Question

A thin rectangular magnet suspended freely has a period of oscillation equal to T. Now it is broken into two equal halves (each having half of the original length) and one-piece is made to oscillate freely in the same field. If its period of oscillation is T’, the ratio $\dfrac{T’}{T}$ is
A. $\dfrac{1}{{2\sqrt 2 }}$
B. $\dfrac{1}{2}$
C. $2$
D. $\dfrac{1}{4}$

Answer 1

Hint: To find the ratio of time period after and before breaking the magnet, we can use the formula for the time period of the oscillating magnet.
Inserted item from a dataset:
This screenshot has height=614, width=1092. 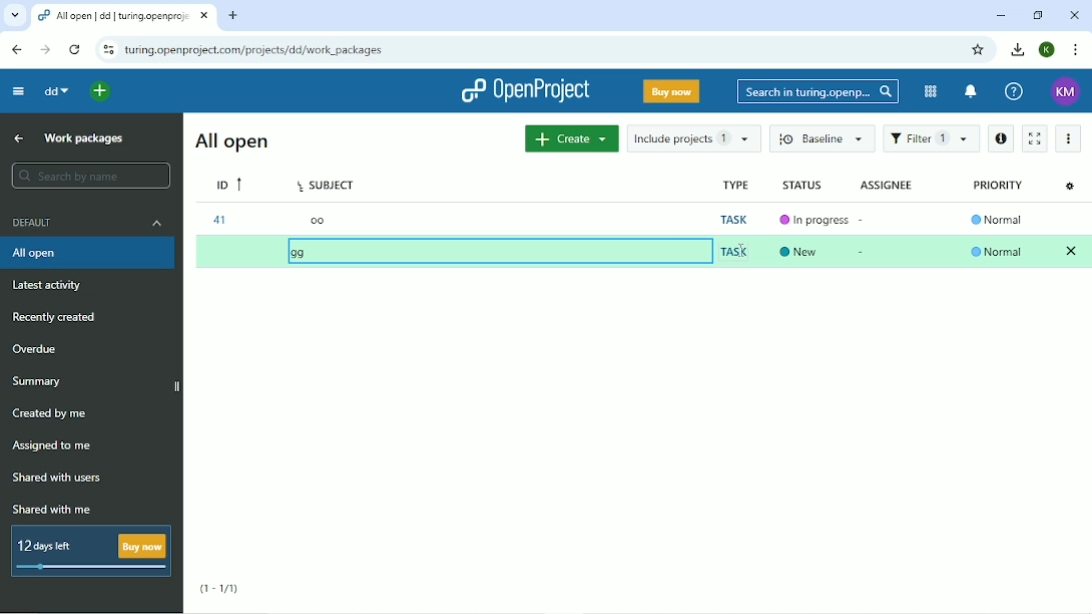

The magnetic field intensity is kept constant, so we can obtain a relationship between time period, magnetic moment, and moment of inertia. We need to find the moment of inertia and the magnetic moment after the magnet is broke into two halves.
Formula used:
$\eqalign{
  & I = \dfrac{1}{{12}}m{L^2} \cr
  & M = m \times 2l \cr
  & T = 2\pi \sqrt {\dfrac{I}{{MB}}} \cr} $

Complete step-by-step solution:
Initially, the magnet has a length, say, $l$. When it is broken into half the length will be $\dfrac{l}{2}$. This also changes the moment of inertia of the magnet. If we take the initial moment of inertia to be $I$, it is mathematically given by
$I = \dfrac{1}{{12}}m{L^2}$
Where m is the mass of the magnet and L is the geometric length of the magnet.
When the magnet is broken into two pieces, the mass is also halved. The new moment of inertia, $I'$ of the magnet, will be given by
$\eqalign{
  & I' = \dfrac{1}{{12}} \times \dfrac{m}{2} \times {\left( {\dfrac{L}{2}} \right)^2} \cr
  & \Rightarrow I' = \dfrac{1}{8} \times \dfrac{1}{{12}}m{L^2} \cr
  & \Rightarrow I' = \dfrac{I}{8} \cr} $
Similarly, the magnetic dipole moment is initially given by
$M = m \times 2l$
Where,
M is the magnetic dipole moment
m is the magnetic pole strength
l is the magnetic length of the magnet
When the magnet is broken into two halves the magnetic pole strength remains the same but the magnetic length will change. The new magnetic dipole strength, say, M’ will be
$\eqalign{
  & M' = m \times \left( {\dfrac{{2l}}{2}} \right) \cr
  & \Rightarrow M' = \dfrac{1}{2} \times \left( {m \times 2l} \right) \cr
  & \Rightarrow M' = \dfrac{M}{2} \cr} $
The time period for an oscillating magnet is given by
$T = 2\pi \sqrt {\dfrac{I}{{MB}}} $
Where,
T is the time period of the oscillation
I is the moment of inertia of magnet
M is the magnetic dipole moment
B is the magnetic field to which the magnet is subjected
Since the magnetic field B is constant, we have
$T \propto \sqrt {\dfrac{I}{M}} $
From, this relationship we can write
$\eqalign{
  & \dfrac{{T'}}{T} = \sqrt {\dfrac{{I'}}{{M'}} \times \dfrac{M}{I}} \cr
  & \Rightarrow \dfrac{{T'}}{T} = \sqrt {\dfrac{{\dfrac{I}{8}}}{{\dfrac{M}{2}}} \times \dfrac{M}{I}} \cr
  & \Rightarrow \dfrac{{T'}}{T} = \sqrt {\dfrac{2}{8}} = \dfrac{1}{2} \cr
  & \therefore \dfrac{{T'}}{T} = \dfrac{1}{2} \cr} $
Therefore, the correct option is B.

Note: The magnetic pole strength of a magnet is the force exerted by one of the faces on the face of another similar magnet. Though the magnet is broken into half, the magnetic pole strength will remain constant. In a bar magnet, the magnetic poles are situated a smaller distance than the actual length of the magnet. Therefore, it is different from the geometric length and called magnetic length.